Ham is an American favorite, but its retail value has been slipping since 1991—down 19 percent. Part of the decline can be attributed to the lack of new pork product development. There’s also the seasonality problem, consumers are used to buying hams for the Christmas and Easter holidays, but that’s it. Plus, consumers don’t always read labels to differentiate between a premium ham or a water-added ham, leading to confusion and potential disappointment.

  To help re-energize ham’s value by capitalizing on it’s taste and versatility, the National Pork Board is launching the “How ‘Bout Ham” campaign sometime in the first quarter of this year. The focus is to sell more holiday hams and feature ham as an ingredient in different dishes, as leftovers and lunchmeat. NPB also will continue its existing retail and foodservice programs.

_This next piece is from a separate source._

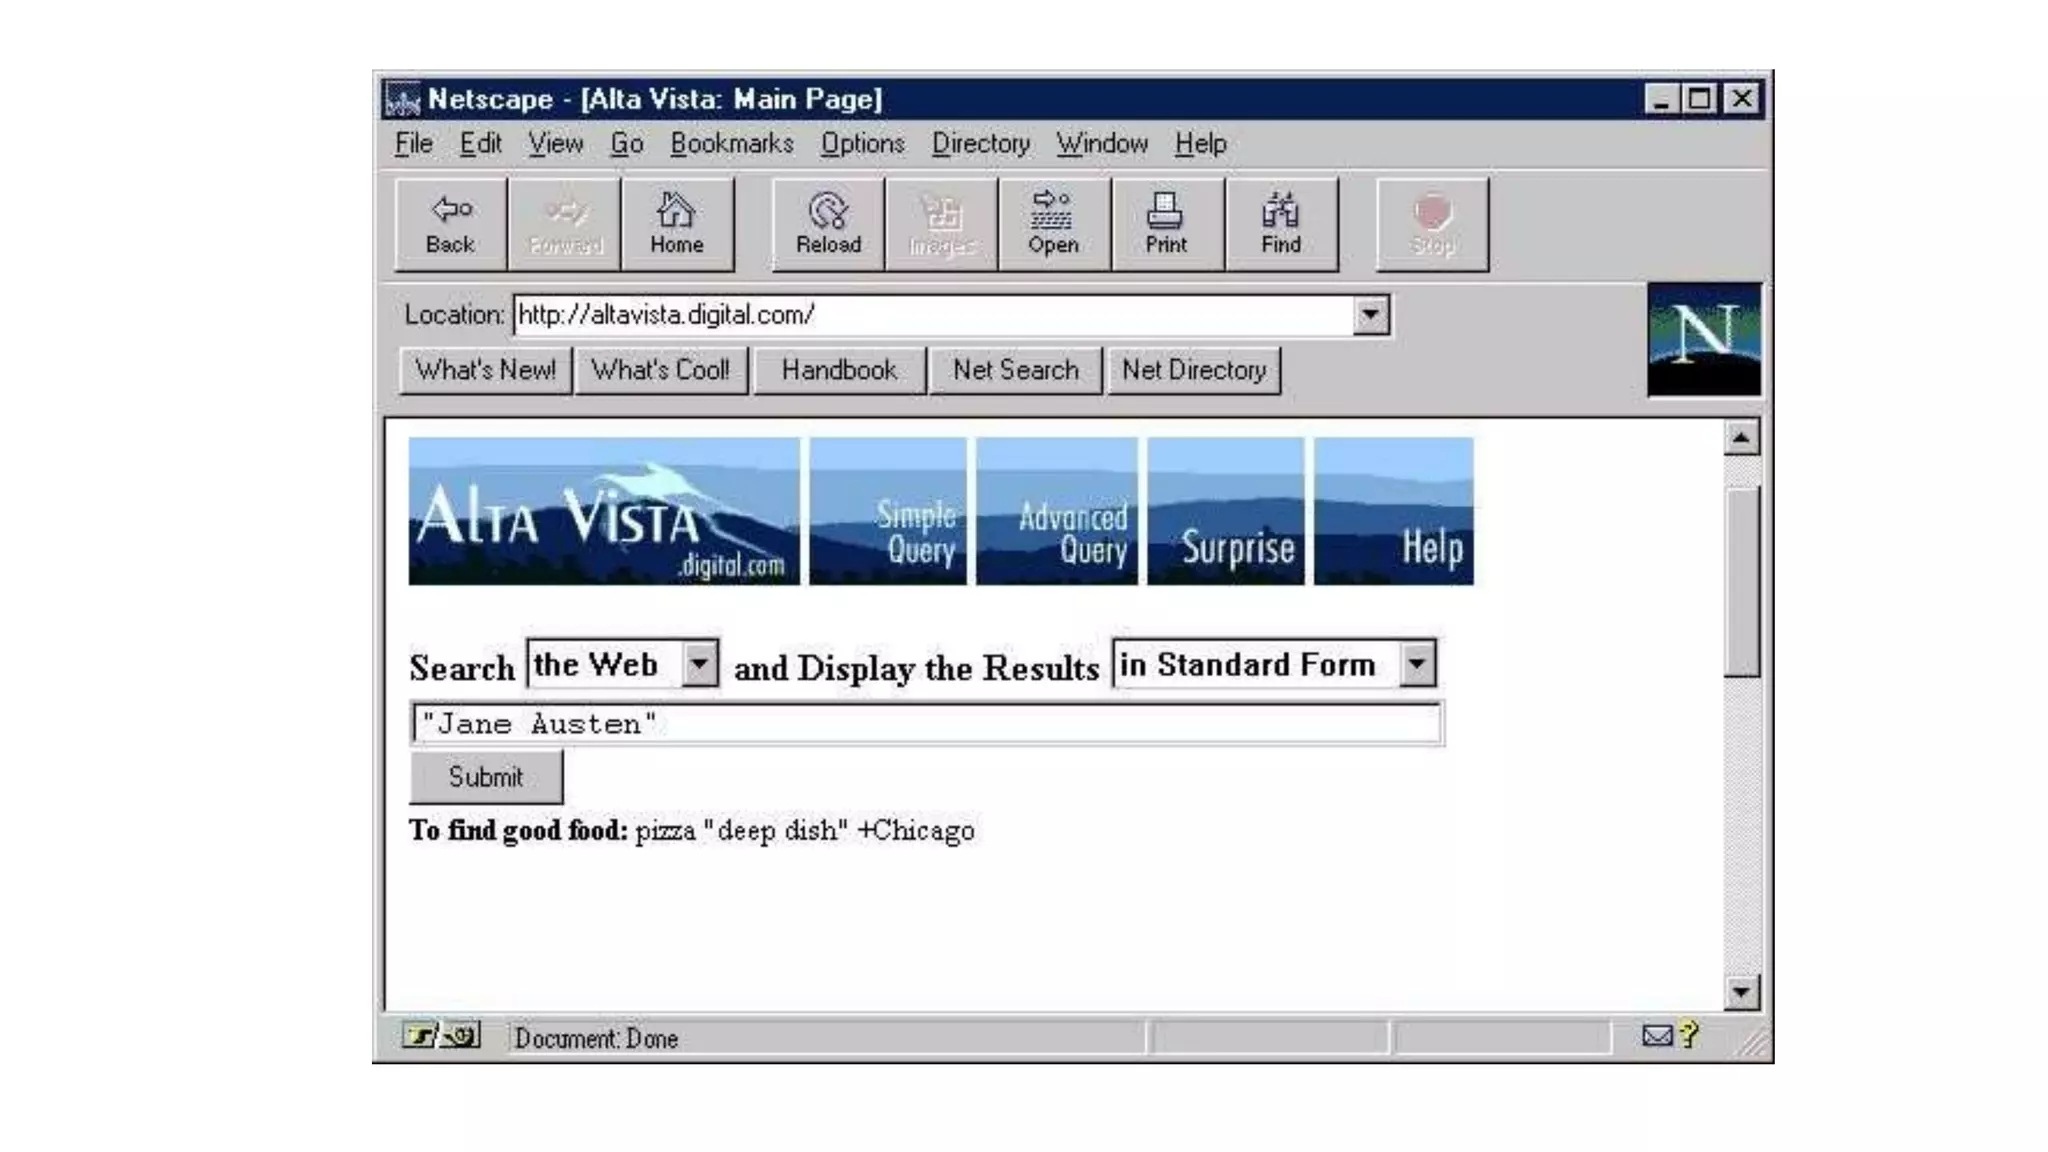Click the Net Search button
This screenshot has width=2048, height=1152.
point(1015,370)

Here are a few facts you might not know about ham:

  • Ham accounts for 20 percent of total pork and pork product volume and represents 19 percent of total value.

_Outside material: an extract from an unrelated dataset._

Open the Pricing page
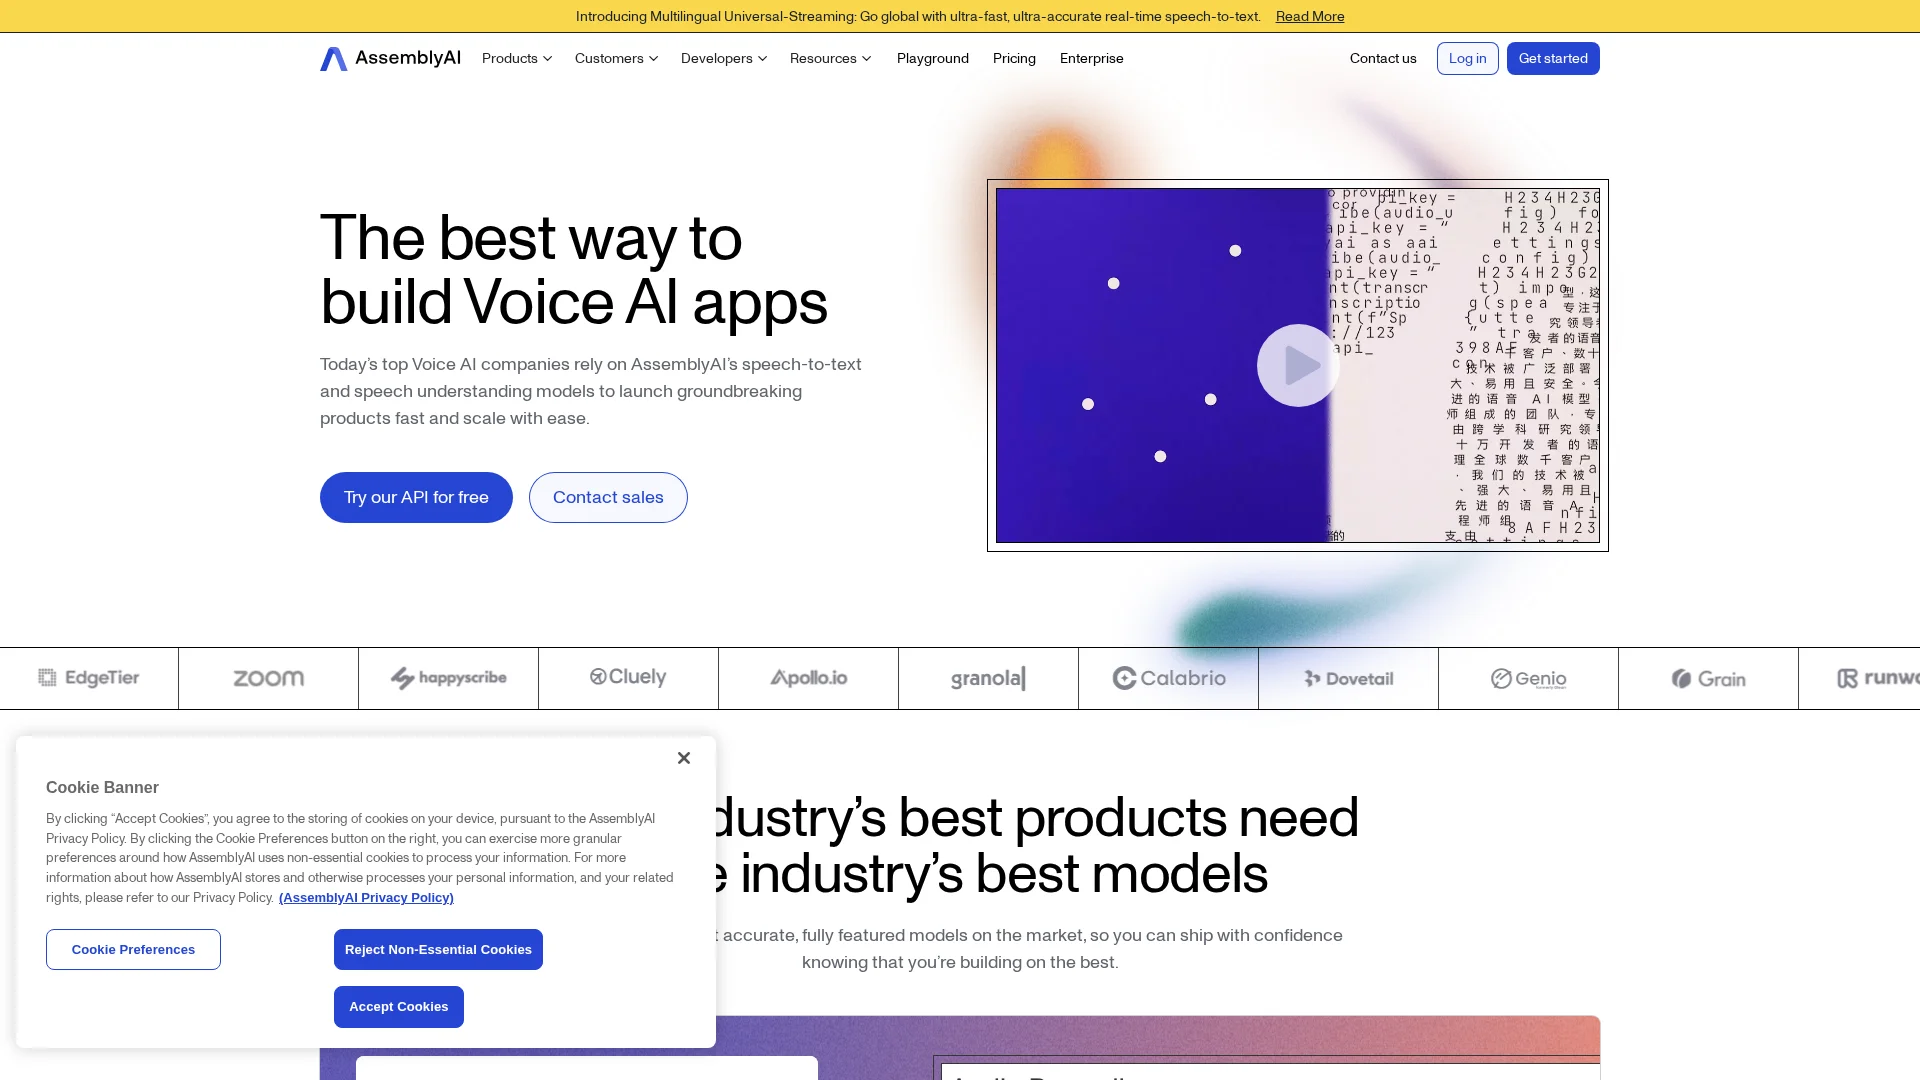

  • Retail ham sales increased 10 percent in 2001, while pounds sold grew by 2 percent. Bone-in hams represent the largest share in volume, but boneless ham sales are growing at a faster rate.
  • While ham production is relatively stable year-round, retail sales peak in April, November and December.
  • Ham steak sales remain fairly consistent year-round.
  • More than 60 percent of entrée ham is consumed during the winter and spring, and it’s typically for dinner.
  • Ham sandwiches are the most consumed sandwiches at home, mostly for lunch.
  • Ham as an entrée or in a sandwich, accounts for 30 percent of all in-home pork eatings. That’s the largest amount for any pork item.
  • Ham menu items have stabilized, but volume in foodservice continues to grow. It accounts for 17 percent of pork volume – a 4 percent gain since 1999.
  • Use at breakfast and in sandwiches account for nearly three-quarters of ham-based menu items.
  • Family restaurants and coffee shops feature the most ham menu items.